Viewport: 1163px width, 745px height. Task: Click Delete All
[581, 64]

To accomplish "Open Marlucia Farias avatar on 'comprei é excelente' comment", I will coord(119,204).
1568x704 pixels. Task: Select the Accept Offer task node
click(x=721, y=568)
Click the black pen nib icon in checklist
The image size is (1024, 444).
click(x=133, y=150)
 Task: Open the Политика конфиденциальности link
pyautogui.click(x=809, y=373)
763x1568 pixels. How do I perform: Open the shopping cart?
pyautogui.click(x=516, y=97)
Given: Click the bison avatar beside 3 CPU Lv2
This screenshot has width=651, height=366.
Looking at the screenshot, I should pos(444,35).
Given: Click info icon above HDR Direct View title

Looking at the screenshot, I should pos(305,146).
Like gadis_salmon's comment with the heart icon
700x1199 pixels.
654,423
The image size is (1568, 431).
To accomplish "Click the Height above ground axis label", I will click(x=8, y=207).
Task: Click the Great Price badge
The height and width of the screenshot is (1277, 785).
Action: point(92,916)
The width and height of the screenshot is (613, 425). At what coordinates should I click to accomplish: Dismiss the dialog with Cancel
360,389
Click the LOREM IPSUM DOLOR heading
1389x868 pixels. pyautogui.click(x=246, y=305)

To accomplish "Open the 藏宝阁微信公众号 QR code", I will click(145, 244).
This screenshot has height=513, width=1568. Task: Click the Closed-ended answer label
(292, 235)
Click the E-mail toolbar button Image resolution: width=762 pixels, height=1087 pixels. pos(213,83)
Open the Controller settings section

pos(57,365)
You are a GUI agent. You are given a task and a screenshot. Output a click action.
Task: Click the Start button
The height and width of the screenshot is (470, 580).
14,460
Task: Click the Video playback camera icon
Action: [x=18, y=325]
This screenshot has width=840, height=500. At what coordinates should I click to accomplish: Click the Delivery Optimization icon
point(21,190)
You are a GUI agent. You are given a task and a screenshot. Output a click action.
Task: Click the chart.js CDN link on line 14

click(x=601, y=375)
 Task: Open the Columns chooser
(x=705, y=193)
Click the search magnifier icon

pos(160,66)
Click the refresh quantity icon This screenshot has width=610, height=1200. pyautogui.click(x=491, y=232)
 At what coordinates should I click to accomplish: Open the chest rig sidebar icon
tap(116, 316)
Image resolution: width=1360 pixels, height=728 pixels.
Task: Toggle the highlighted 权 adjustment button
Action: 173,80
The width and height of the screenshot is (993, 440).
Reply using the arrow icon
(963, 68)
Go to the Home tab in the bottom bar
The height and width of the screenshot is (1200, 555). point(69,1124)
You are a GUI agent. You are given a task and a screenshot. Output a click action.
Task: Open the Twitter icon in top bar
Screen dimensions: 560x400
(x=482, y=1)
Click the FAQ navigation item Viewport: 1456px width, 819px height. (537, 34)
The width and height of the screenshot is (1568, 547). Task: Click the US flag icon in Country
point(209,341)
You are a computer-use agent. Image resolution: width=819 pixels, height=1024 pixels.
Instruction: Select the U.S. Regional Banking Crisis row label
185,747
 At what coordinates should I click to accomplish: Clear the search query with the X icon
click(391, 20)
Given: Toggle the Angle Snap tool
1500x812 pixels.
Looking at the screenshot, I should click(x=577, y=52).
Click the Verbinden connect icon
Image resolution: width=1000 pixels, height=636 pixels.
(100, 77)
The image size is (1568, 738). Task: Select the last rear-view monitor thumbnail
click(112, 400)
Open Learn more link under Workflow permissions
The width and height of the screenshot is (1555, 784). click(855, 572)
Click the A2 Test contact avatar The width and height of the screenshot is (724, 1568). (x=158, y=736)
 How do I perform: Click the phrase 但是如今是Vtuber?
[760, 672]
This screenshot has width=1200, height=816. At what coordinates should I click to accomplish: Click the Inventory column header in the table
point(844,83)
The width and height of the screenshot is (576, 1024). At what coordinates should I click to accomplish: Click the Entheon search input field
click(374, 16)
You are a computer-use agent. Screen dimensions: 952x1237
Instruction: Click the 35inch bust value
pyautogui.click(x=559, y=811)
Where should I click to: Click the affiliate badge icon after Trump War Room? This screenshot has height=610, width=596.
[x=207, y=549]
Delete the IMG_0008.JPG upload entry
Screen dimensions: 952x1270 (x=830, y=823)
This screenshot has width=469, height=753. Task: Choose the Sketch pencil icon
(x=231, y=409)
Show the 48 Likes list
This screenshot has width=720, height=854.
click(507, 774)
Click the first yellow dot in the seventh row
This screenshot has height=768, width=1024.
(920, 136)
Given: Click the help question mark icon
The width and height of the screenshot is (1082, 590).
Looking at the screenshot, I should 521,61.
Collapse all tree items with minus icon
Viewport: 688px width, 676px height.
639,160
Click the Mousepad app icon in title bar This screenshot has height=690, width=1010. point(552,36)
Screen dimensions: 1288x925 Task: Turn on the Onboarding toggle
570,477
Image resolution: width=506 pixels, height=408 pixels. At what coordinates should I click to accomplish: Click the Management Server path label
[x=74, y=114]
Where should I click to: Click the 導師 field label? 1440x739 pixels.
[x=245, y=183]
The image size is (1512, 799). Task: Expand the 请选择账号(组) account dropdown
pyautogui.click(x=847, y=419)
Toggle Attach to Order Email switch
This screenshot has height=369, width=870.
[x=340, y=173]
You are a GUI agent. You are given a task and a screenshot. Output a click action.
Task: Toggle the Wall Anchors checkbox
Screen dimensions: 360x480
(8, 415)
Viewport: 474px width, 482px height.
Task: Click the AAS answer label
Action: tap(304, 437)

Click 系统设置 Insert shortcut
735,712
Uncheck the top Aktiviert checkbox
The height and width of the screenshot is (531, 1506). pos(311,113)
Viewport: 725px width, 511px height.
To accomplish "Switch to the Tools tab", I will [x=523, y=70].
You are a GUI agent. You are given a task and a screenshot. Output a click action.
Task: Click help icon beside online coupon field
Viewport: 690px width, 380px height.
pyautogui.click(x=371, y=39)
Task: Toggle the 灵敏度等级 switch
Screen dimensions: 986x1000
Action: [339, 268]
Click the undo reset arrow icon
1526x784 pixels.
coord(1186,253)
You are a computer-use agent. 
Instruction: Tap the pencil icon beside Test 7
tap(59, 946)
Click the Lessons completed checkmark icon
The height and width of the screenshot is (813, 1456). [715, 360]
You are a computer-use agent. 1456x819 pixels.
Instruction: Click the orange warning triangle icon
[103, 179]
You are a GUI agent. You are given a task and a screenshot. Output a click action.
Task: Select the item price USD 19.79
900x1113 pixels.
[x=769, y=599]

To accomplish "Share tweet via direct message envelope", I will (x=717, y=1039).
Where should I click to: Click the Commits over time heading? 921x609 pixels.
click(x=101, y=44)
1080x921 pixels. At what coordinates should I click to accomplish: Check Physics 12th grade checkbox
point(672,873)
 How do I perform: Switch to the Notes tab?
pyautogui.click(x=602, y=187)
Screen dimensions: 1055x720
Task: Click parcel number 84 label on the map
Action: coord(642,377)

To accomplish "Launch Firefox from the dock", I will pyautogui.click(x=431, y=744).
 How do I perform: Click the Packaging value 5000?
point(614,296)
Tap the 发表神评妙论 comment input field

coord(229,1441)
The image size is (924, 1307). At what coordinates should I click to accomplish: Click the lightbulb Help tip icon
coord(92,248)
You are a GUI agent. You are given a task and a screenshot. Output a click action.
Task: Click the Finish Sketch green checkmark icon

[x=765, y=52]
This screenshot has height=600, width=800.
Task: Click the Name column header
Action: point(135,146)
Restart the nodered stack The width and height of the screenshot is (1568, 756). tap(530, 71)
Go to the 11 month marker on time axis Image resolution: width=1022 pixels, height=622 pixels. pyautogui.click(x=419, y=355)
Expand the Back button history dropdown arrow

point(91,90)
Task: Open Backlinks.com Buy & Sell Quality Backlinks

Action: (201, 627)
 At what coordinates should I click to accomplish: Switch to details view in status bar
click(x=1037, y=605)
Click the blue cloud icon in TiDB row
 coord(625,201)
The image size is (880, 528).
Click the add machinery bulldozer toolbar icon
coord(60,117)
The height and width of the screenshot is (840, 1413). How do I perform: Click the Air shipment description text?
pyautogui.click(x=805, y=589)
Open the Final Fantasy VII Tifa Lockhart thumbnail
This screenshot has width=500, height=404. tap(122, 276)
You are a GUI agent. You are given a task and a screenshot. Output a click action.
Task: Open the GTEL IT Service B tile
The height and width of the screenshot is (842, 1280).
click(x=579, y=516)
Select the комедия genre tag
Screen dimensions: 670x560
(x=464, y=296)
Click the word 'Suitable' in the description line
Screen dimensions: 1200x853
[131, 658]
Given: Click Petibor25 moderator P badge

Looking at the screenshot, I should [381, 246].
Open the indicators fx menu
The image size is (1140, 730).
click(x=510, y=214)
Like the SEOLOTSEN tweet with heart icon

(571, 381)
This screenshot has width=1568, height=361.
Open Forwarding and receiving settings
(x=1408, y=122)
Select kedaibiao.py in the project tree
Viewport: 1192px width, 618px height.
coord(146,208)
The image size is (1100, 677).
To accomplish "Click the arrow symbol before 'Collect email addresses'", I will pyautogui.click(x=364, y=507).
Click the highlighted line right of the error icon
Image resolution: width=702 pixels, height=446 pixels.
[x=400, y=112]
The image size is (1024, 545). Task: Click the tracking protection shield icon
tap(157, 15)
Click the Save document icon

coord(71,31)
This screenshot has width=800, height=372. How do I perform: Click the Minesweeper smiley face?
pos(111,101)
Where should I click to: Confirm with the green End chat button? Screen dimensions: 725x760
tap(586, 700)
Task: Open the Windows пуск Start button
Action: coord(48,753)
+===+
Check the lines above for the word "computer" and give the number of lines where it appears, with no other text.

- Solution for this problem
4